Remember? Unlike COVID-19, the virus is not spread from human to human but from humans breathing in particulates arising from the urine, droppings or saliva of infected rodents, particularly deer mice.
From 1993 to 2017, the latest year for which data is available, 728 cases across 36 states have been reported, according to the Centers for Disease Control and Prevention.
New Mexico has been the hardest-hit state, with 113 reported cases, including Fratrick’s, since 1993.
The fatality rate is 36%. Of the three cases reported in New Mexico in 2019, two died. The key to survival is early diagnosis and treatment.
That’s why Fratrick, out of the hospital since Aug. 19, is telling his story – because he doesn’t want people to forget that the virus is still out there and because it shouldn’t be so hard to obtain proper treatment.
Last month, Fratrick said, he cleaned out a mice-infested shed on his property. By Aug. 2, he started feeling mild flu symptoms. By the next morning, he was worse, his fever flaring to 102.9, every muscle in his body aching.
“It was like the flu times 10,” he said. “After a few days, I started thinking it might be corona.”
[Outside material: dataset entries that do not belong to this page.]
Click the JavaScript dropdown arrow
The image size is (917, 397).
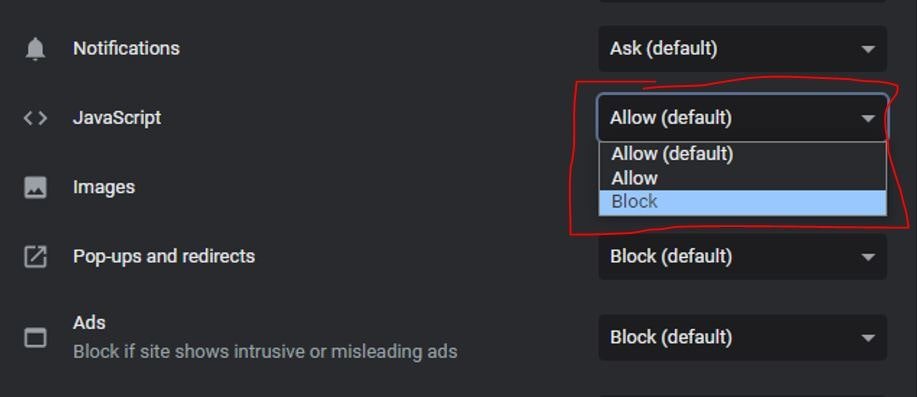(x=868, y=119)
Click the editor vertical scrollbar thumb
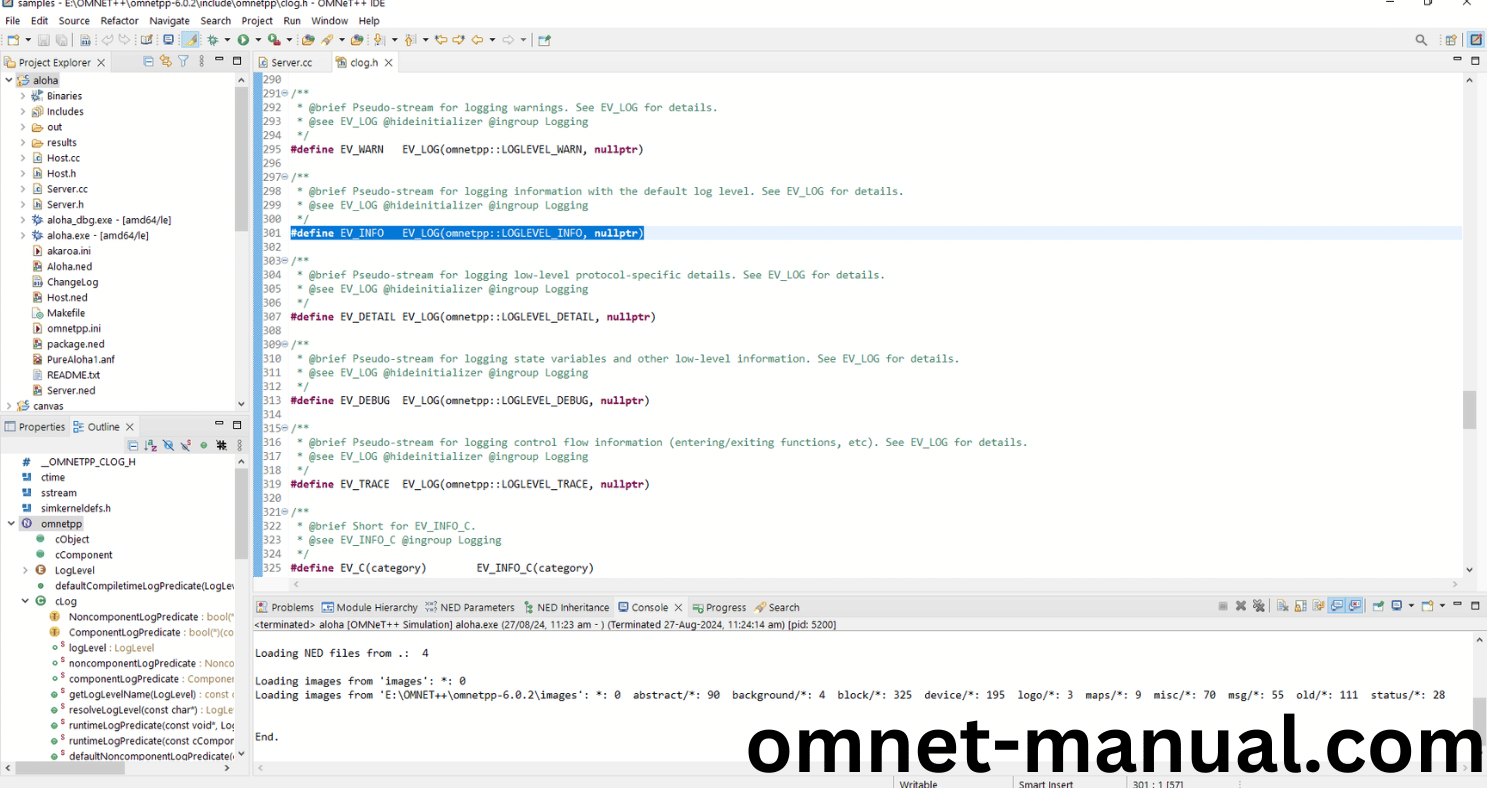This screenshot has width=1487, height=788. point(1469,409)
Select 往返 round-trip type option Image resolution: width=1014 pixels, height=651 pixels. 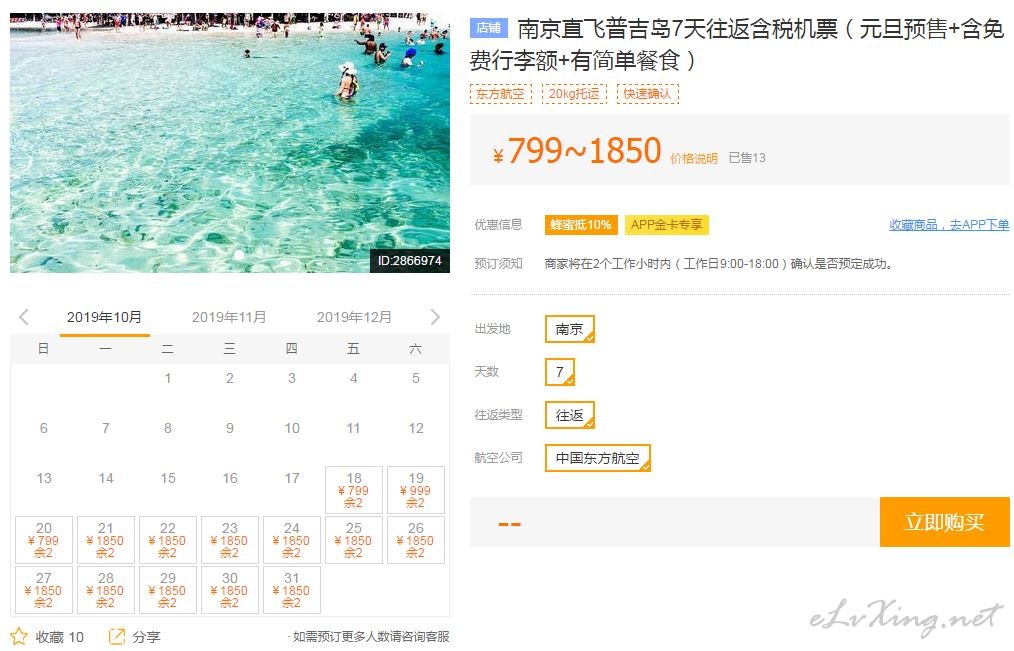(569, 415)
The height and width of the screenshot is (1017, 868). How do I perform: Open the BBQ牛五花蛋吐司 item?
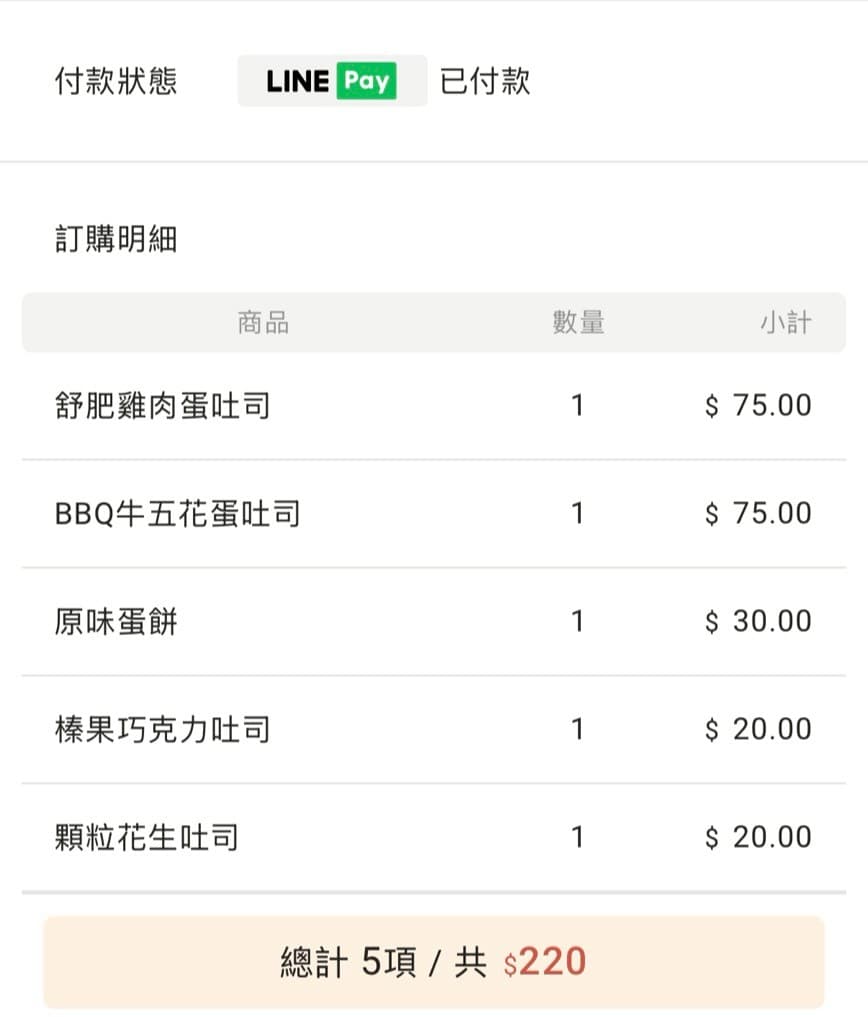[178, 514]
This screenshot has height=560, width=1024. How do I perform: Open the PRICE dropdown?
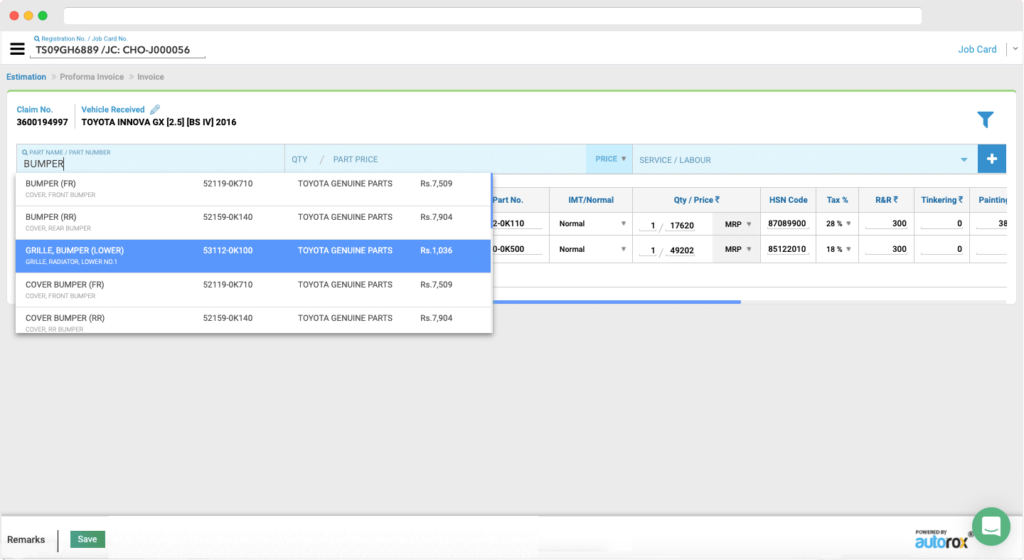(610, 159)
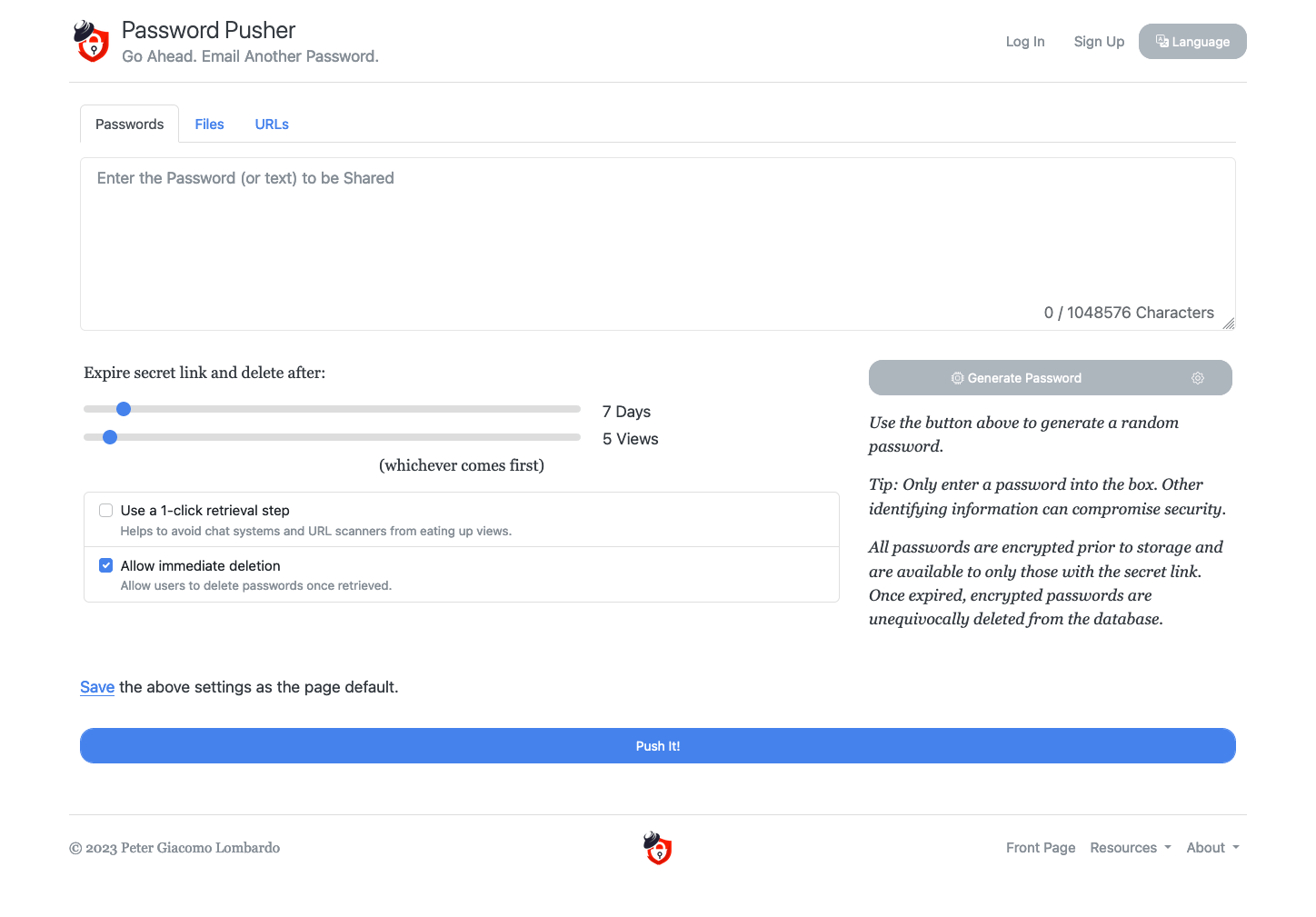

On Aug. 7, he went to his primary care doctor in Taos and was swabbed for COVID-19 – the results of which he said would not be available for seven to 14 days. No temperature or oxygen level was taken, he said, and it appeared no concern was raised when he mentioned the possibility that he had hantavirus.
Then came the headaches, like the worst hangover, like a knife being drawn across his skull.
On Aug. 10, his girlfriend, an Albuquerque physician, drove to Taos and took him to urgent care, where he was advised to go to the emergency room at Holy Cross Medical Center.
Fratrick said it was only at the insistence of his girlfriend and his sister, a nurse, that he was finally airlifted to UNMH, the leading facility in the treatment and study of hantavirus.
“I can’t say enough about the doctors and nurses and staff there,” he said. “They knew what they were doing, and they kept encouraging me to just keep breathing.”
That was not so easy. For the next seven days, time stretched on endlessly. He thought he was going to die.
“It’s the closest thing to hell I could think of,” he said.
Doctors prepared him to be treated with extra-corporeal membrane oxygenation, or ECMO, which takes over the work of lungs by pumping the patient’s blood through a device that infuses it with oxygen. The grueling treatment is usually considered as a last resort.
But Fratrick didn’t need it. On Aug. 17, he rallied enough to be moved out of the ICU. Two days later, he was released from UNMH.
He learned later that doctors had given him a 45% chance of survival.
What saved him, he said, was the knowledgeable and dedicated staff at UNMH, the support and tenacity of his family, the prayers of a community and himself.
“I hike, I bike, stay busy on the farm, get my 10,000 steps in,” said the Air Force Reserve lieutenant colonel and retired Taos Ski Valley village administrator. “If I wasn’t in as good a shape I wouldn’t have survived.”
The recovery process is a long one. He tires easily; his muscles are like lead around his bones.
But he takes delight in small things now – a shower spilling over his head, a good sleep, a life-sustaining cherry Popsicle.
“I don’t want to make too much of it, but the colors seem more vibrant, more crisp,” he said.
He said he hopes medical providers, especially in rural areas, will brush up on hantavirus symptoms and treatments. And he hopes people remember that any place where mice do their business should be sprayed with a bleach solution before it is cleaned.
Fratrick said he got his phone working again and retrieved the will he almost emailed that night. He’s never shown it to his family. He hopes he never will.